No obstante lo dicho, hay algunos problemas que no podemos ignorar cuando se enfatiza demasiado el modelo presentado por Metz. En primer lugar, la cuestión de fondo parece que es la del lugar y la función de la fe en un ambiente que ya ha dejado de ser culturalmente cristiano y cuyos niveles de secularización plantean una seria amenaza a las Iglesias. No estoy seguro de que baste la fórmula de Metz, que hace de las comunidades cristianas ámbitos más sensibles a la historia de sufrimiento y lugares de la compasión, para afrontar el problema. Temo que en ese caso se pueda seguir profundizando algunas tendencias a la secularización interna, que convierten a la fe en un impulso ético, un proyecto que ya ha mostrado en las últimas décadas sus fracturas. La fe y la teología necesitan mantener un balance entre la sensibilidad ante el sufrimiento y el anuncio de una trascendencia que salva, más allá de los límites que siempre observamos incluso cuando más se trabaja desde la compasión.

Otro límite es la contraposición entre sufrimiento y pecado, y la acusación que hace Metz de que las Iglesias se habrían vuelto más sensibles al segundo que al primero. En mi experiencia, y también en mi estudio, no parece justa dicha distinción, al menos desde el punto de vista teológico: el sufrimiento a menudo está vinculado al pecado; en muchas ocasiones el pecado es causa de gran sufrimiento; digamos que es la forma de sufrimiento que la Iglesia mejor puede gestionar. El dolor físico puede gestionarse con tratamientos paliativos; el que deriva de la escasez, con recursos económicos y agencias de ayuda; el dolor psicológico, con terapias adecuadas. La especialidad del sistema religioso es la gestión del dolor moral, de la culpa y del pecado como egoísmo o incapacidad de amar; se trata de aspectos que nunca pueden ser atendidos desde otras esferas especializadas, y que requieren de forma imprescindible la atención religiosa, o mejor, cristiana. En ese sentido tiene razón Metz cuando reclama un discurso de la memoria del sufrimiento inocente que exige redención, pues la respuesta a un cúmulo de dolor como en que se asocia a las grandes catástrofes históricas y a los fracasos personales, sólo puede ser dada desde un esquema de redención trascendente, pero no desde un discurso político o un ejercicio de la compasión, a no ser que ésta se vuelva anuncio de esperanza y de salvación más allá de las contingencias del presente.

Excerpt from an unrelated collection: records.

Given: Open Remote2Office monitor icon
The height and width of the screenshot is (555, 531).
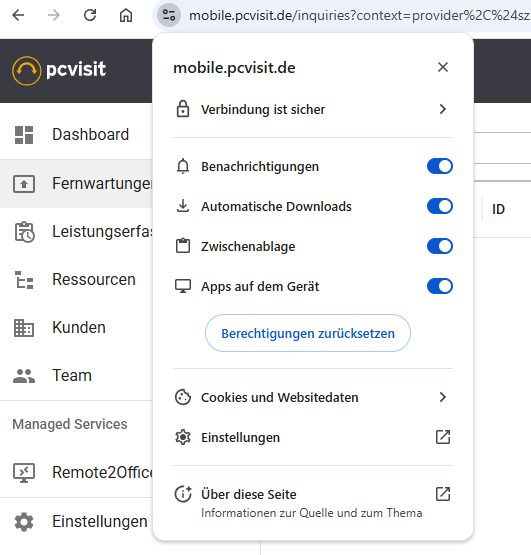Looking at the screenshot, I should tap(24, 473).
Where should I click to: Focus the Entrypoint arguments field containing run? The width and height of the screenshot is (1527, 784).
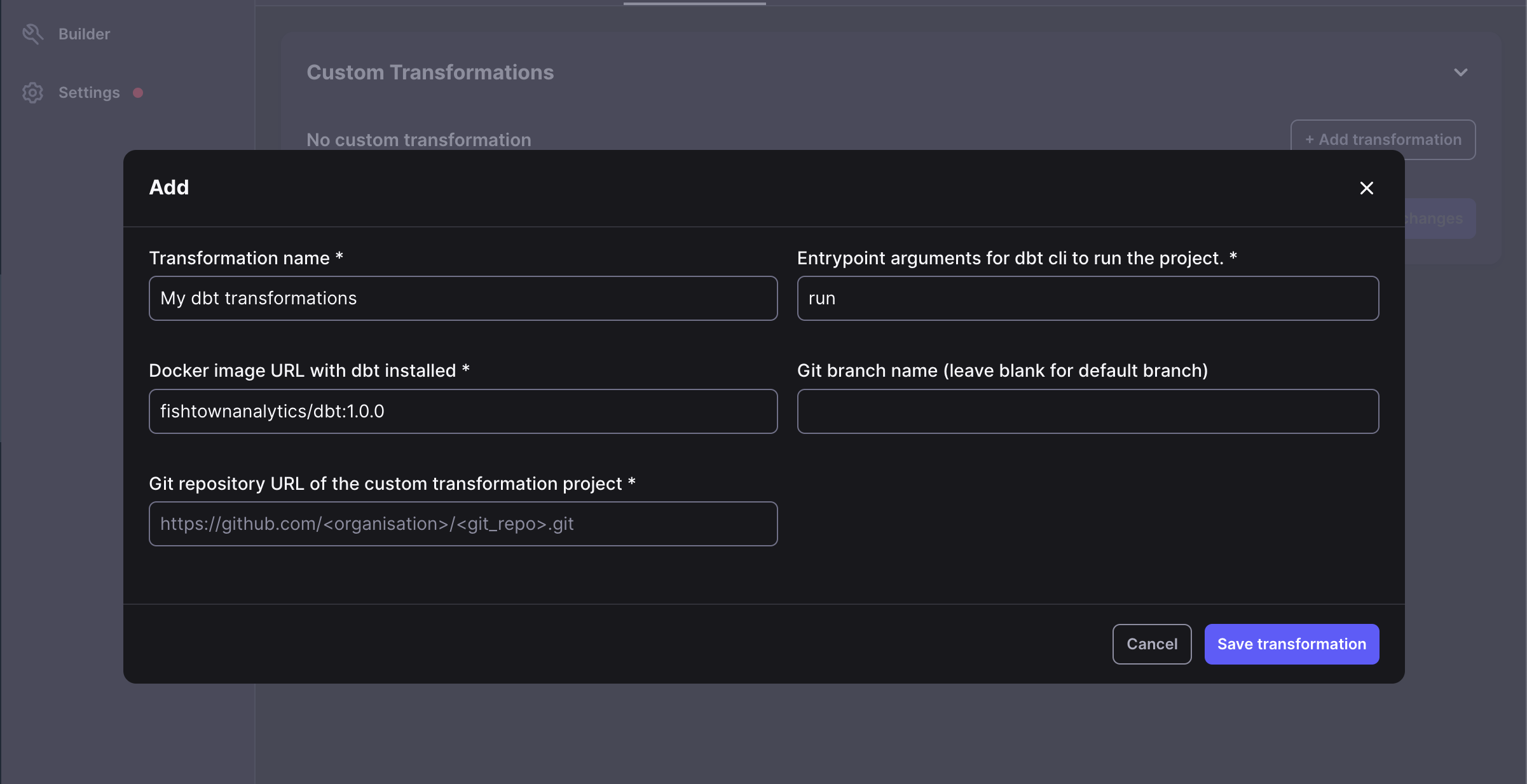click(x=1088, y=298)
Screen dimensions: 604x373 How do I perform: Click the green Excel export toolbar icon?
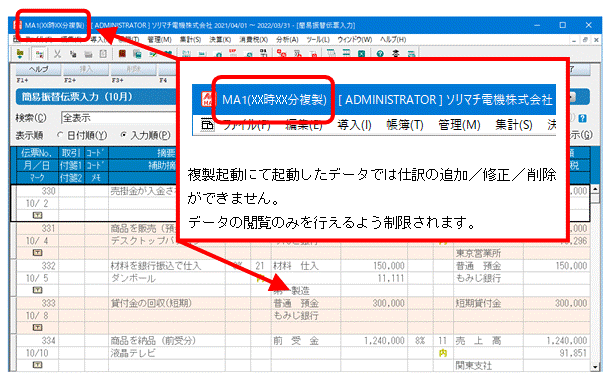tap(361, 54)
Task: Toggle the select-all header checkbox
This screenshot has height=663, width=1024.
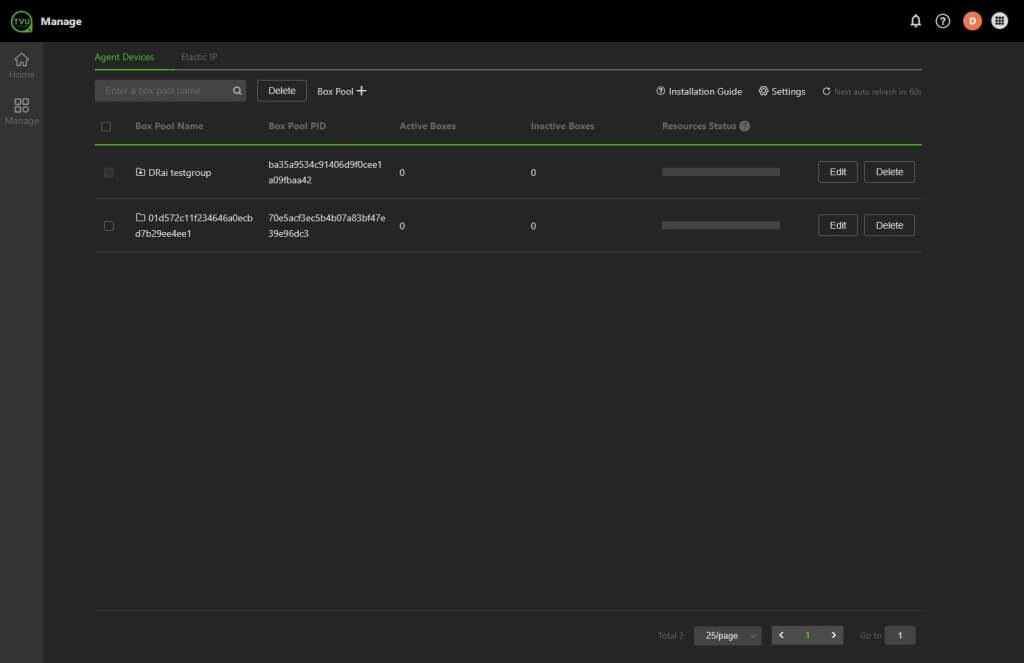Action: click(x=107, y=126)
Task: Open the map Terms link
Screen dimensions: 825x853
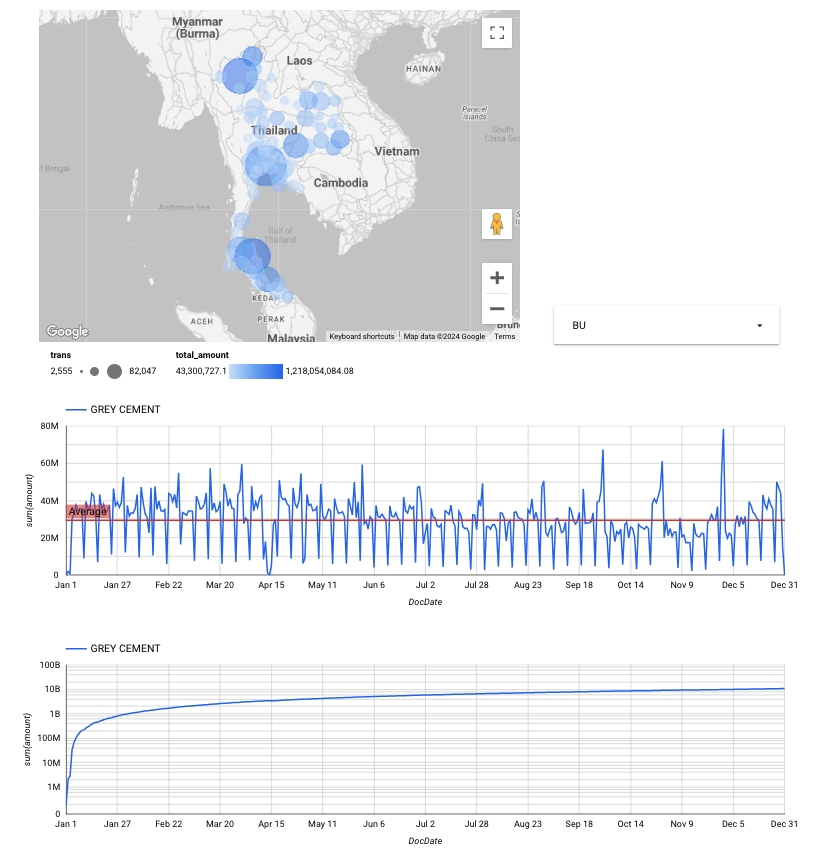Action: (505, 337)
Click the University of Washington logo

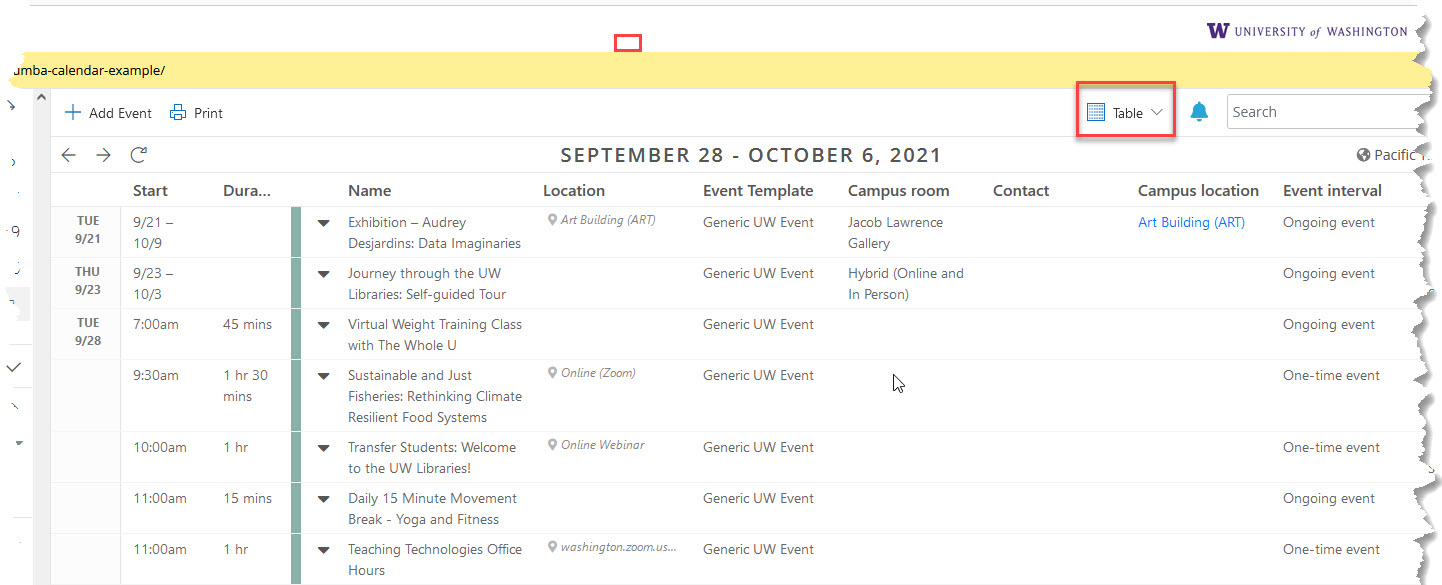pos(1307,31)
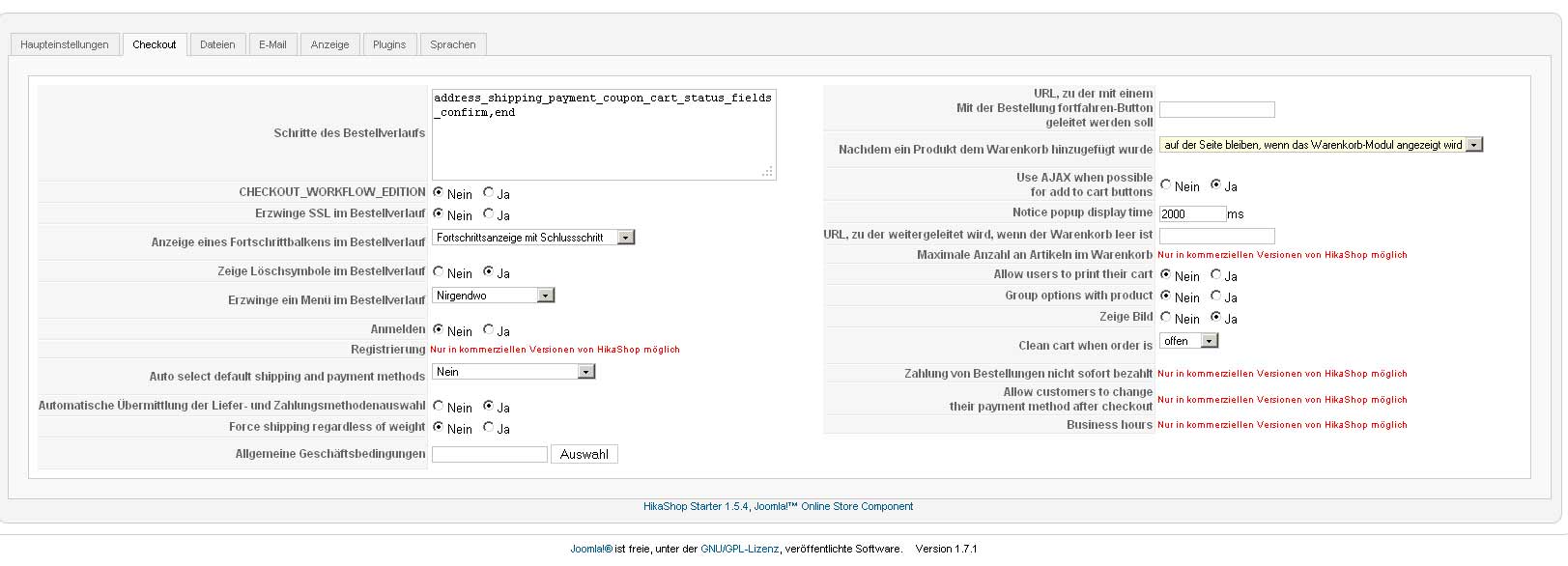1568x566 pixels.
Task: Select Ja for Anmelden option
Action: (x=489, y=330)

Estas reflexiones no pretenden limitar el alcance de la obra de Metz, que impactó de modo significativo nuestra generación, y de forma particular mi propia formación teológica, sino más bien situarlas en el nuevo contexto que domina la secularización, una cultura muy plural, fuertemente determinada por la mentalidad científico-técnica y que vive una dura competencia entre ofertas religiosas y orientaciones laicistas. Sólo desde el punto de vista de esas nuevas exigencias, la memoria del sufrimiento aporta su imprescindible componente de resistencia contra las tendencias que, privándonos de religión, nos privan del único consuelo y esperanza que a menudo nos queda ante ciertas limitaciones y expresiones de dolor propio y ajeno.